Moreover, while our findings demonstrate significant short-term advantages of prolonged inflation, persistent risk factors, such as smoking, diabetes, and hyperlipidemia, may continue to influence mid- and long-term outcomes. Interestingly, all cases of severe residual stenosis in our cohort occurred in smokers, although the association was not statistically significant.
This study had several limitations. First, its retrospective design inherently limited the ability to establish causality. Second, the relatively small sample size may have restricted the generalizability of the findings and reduced the power to detect specific differences between groups.
Additionally, balloon inflation time was not strictly standardized and may have varied based on individual surgeon discretion, introducing a potential source of bias. Although all procedures were performed at a single center using standardized protocols, not all interventions were conducted by the same operator, which may have influenced angioplasty outcomes. Furthermore, not all procedures recorded actual inflation pressure and balloon deflation velocity, limiting further procedural comparisons.

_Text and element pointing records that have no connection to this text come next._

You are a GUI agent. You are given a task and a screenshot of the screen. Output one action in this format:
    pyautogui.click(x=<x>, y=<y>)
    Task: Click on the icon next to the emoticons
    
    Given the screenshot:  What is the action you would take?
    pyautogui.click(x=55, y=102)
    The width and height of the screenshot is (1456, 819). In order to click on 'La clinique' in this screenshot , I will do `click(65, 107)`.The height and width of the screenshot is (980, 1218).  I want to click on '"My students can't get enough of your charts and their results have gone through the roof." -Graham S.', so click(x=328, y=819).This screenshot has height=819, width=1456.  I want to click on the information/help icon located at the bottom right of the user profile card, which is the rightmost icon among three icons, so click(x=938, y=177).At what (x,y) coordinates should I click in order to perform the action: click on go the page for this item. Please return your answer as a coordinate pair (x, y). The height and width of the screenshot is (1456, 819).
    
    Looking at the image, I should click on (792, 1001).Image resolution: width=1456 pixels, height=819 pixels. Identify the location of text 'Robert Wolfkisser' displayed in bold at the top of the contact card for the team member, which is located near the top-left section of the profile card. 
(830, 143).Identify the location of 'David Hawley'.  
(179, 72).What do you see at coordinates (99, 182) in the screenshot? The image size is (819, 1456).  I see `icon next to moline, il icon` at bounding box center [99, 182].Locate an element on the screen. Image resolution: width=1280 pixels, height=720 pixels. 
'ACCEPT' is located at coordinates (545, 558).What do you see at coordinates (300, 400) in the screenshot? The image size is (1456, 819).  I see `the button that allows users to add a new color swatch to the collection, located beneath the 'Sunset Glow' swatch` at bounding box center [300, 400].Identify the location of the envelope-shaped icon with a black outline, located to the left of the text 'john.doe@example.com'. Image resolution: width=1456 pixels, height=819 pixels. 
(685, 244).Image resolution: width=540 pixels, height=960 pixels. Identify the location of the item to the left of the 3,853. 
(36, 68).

Lastly, this study focused solely on immediate postprocedural outcomes; long-term follow-up data were unavailable, including restenosis rates and target lesion revascularization.
In conclusion, while many studies attribute improved patency to using drug-eluting balloons, it is worth reconsidering the role of balloon inflation time as a potentially critical factor in optimizing outcomes. The improved patency associated with drug-eluting balloons may partly depend on sufficient drug transfer, which, in turn, is influenced by the duration of balloon contact with the vessel wall. This study demonstrated that balloon inflation times exceeding 2 min reduce residual stenosis and complications such as dissection. Nonetheless, welldesigned, prospective randomized controlled trials are needed to validate these findings and determine the optimal balloon inflation duration for different lesion types and patient subgroups.